In [4]:
import minsearch

In [5]:
import json

In [6]:
with open('documents.json', 'rt') as f_in:
    docs_raw = json.load(f_in)
    

In [7]:
documents = []

for course_dict in docs_raw:
    for doc in course_dict['documents']:
        doc['course'] = course_dict['course']
        documents.append(doc)

In [9]:
index = minsearch.Index(
    text_fields=["question", "text", "section"],
    keyword_fields=["course"]
)

In [11]:
index.fit(documents)

<minsearch.Index at 0x79b4098c0d90>

In [1]:
from openai import OpenAI

In [2]:
client = OpenAI()

In [41]:
def search(query):
    boost = {'question': 3.0, 'section': 0.5}

    results = index.search(
        query=q,
        boost_dict=boost,
        filter_dict={'course': 'data-engineering-zoomcamp'},
        num_results=5
    )
    return results

In [49]:
def build_prompt(query, search_results):
    prompt_template = """
        You are a course teaching assistant. Answer the QUESTION based on the CONTEXT. Use ONLY the facts from the CONTEXT to answer the QUESTION. 
        If the CONTEXT doesn't have the answer, answer NONE.
        
        QUESTION: {question}
        
        CONTEXT: {context}
        """.strip()
    context=""

    for doc in search_results:
        context = context + f"section: {doc['section']}\nquestion: {doc['question']}\nanswer: {doc['text']}\n\n"
        
    prompt = prompt_template.format(question=query, context=context).strip()
    return prompt

In [50]:
def llm(prompt):
    response = client.chat.completions.create(
        model="gpt-3.5-turbo",
        messages=[{"role": "user", "content": prompt}],
    )
    return response.choices[0].message.content

In [54]:
query = "How do I run kafka?"
answer = rag(query)
answer

'None.'

In [56]:
from elasticsearch import Elasticsearch

In [57]:
es_client = Elasticsearch('http://localhost:9200')

In [60]:
index_settings = {
    "settings": {
        "number_of_shards": 1,
        "number_of_replicas": 0
    },
    "mappings": {
        "properties": {
            "text": {"type": "text"},
            "section": {"type": "text"},
            "question": {"type": "text"},
            "course": {"type": "keyword"} 
        }
    }
}
index_name = "course-questions"
es_client.indices.create(index=index_name, body = index_settings)

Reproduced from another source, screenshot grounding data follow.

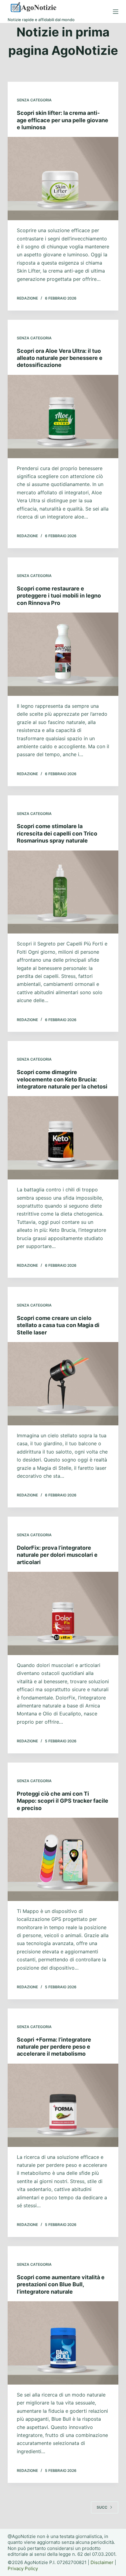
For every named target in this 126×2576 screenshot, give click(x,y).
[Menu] (115, 11)
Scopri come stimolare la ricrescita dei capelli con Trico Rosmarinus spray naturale (57, 833)
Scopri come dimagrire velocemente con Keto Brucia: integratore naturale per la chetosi (62, 1079)
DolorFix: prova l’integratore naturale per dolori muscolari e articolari (57, 1554)
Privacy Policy (23, 2568)
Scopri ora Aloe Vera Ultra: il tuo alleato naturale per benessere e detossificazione (59, 358)
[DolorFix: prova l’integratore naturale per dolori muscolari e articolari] (63, 1613)
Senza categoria (34, 100)
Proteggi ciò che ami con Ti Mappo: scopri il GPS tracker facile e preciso (62, 1800)
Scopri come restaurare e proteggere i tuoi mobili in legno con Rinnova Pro (59, 595)
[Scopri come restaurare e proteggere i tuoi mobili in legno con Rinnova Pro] (63, 654)
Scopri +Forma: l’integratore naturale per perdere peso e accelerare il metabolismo (54, 2046)
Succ (102, 2507)
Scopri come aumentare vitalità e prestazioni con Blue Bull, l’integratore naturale (61, 2284)
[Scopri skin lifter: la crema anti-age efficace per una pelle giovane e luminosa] (63, 178)
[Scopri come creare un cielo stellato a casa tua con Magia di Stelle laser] (63, 1383)
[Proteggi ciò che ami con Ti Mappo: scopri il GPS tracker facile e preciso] (63, 1859)
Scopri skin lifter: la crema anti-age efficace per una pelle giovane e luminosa (62, 120)
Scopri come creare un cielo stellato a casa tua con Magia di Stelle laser (58, 1325)
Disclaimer (102, 2562)
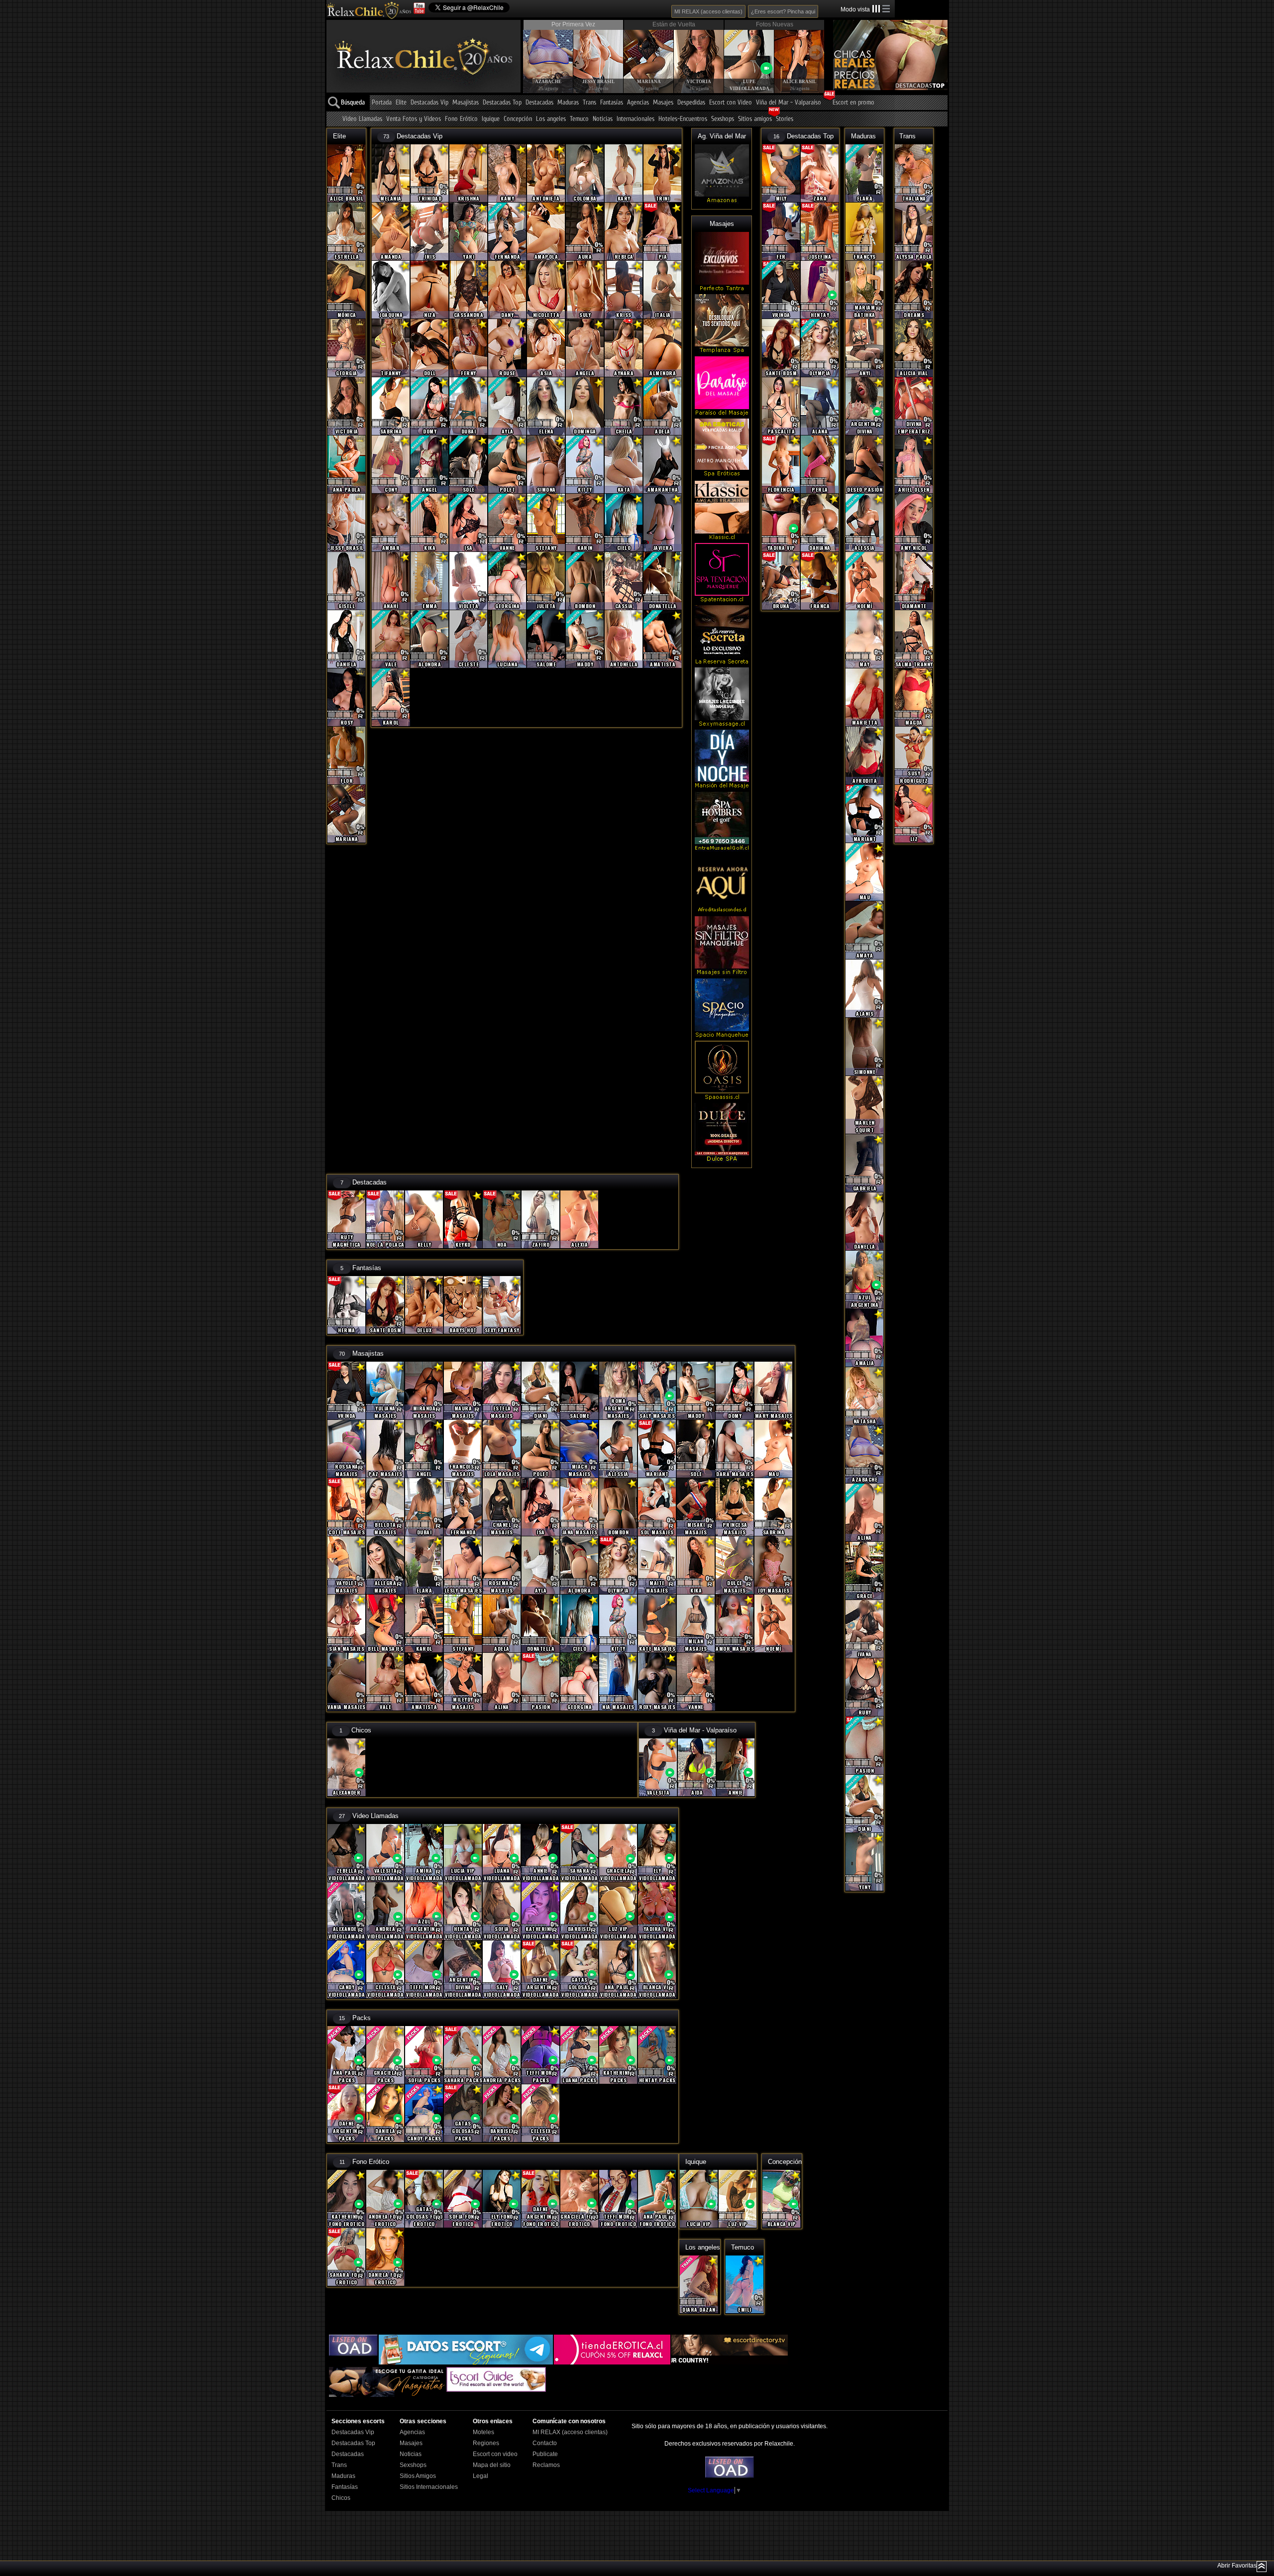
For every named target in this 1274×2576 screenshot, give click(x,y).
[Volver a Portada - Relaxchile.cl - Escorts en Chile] (368, 10)
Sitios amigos (755, 119)
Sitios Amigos (418, 2475)
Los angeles (551, 119)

ObjectApiResponse({'acknowledged': True, 'shards_acknowledged': True, 'index': 'course-questions'})

In [62]:
from tqdm.auto import tqdm

  from .autonotebook import tqdm as notebook_tqdm


In [65]:
for doc in tqdm(documents):
    es_client.index(index=index_name, document=doc)
                    

100%|█████████████████████████████████████████████████████████████████████████████████████████████████████████████| 948/948 [00:27<00:00, 34.44it/s]


In [67]:
query = "I just discovered the course. Can I still join?"

In [77]:
def elastic_search(query) :
    search_query = {
        "size": 5,
        "query": {
            "bool": {
                "must": {
                    "multi_match": {
                        "query": query,
                        "fields": ["question^3", "text", "section"],
                        "type": "best_fields"
                    }
                },
                "filter": {
                    "term": {
                        "course": "data-engineering-zoomcamp"
                    }
                }
            }
        }
    }
    response = es_client.search(index=index_name, body=search_query)
    
    result_docs = []
    for hit in response['hits']['hits']:
        result_docs.append(hit['_source'])
    return result_docs

In [78]:
def rag(query):
    search_results = elastic_search(query)
    prompt = build_prompt(query, search_results)
    answer = llm(prompt)
    return answer

In [79]:
rag(query)

"Yes, you can still join the course even after the start date. It is mentioned that even if you don't register, you are still eligible to submit the homeworks."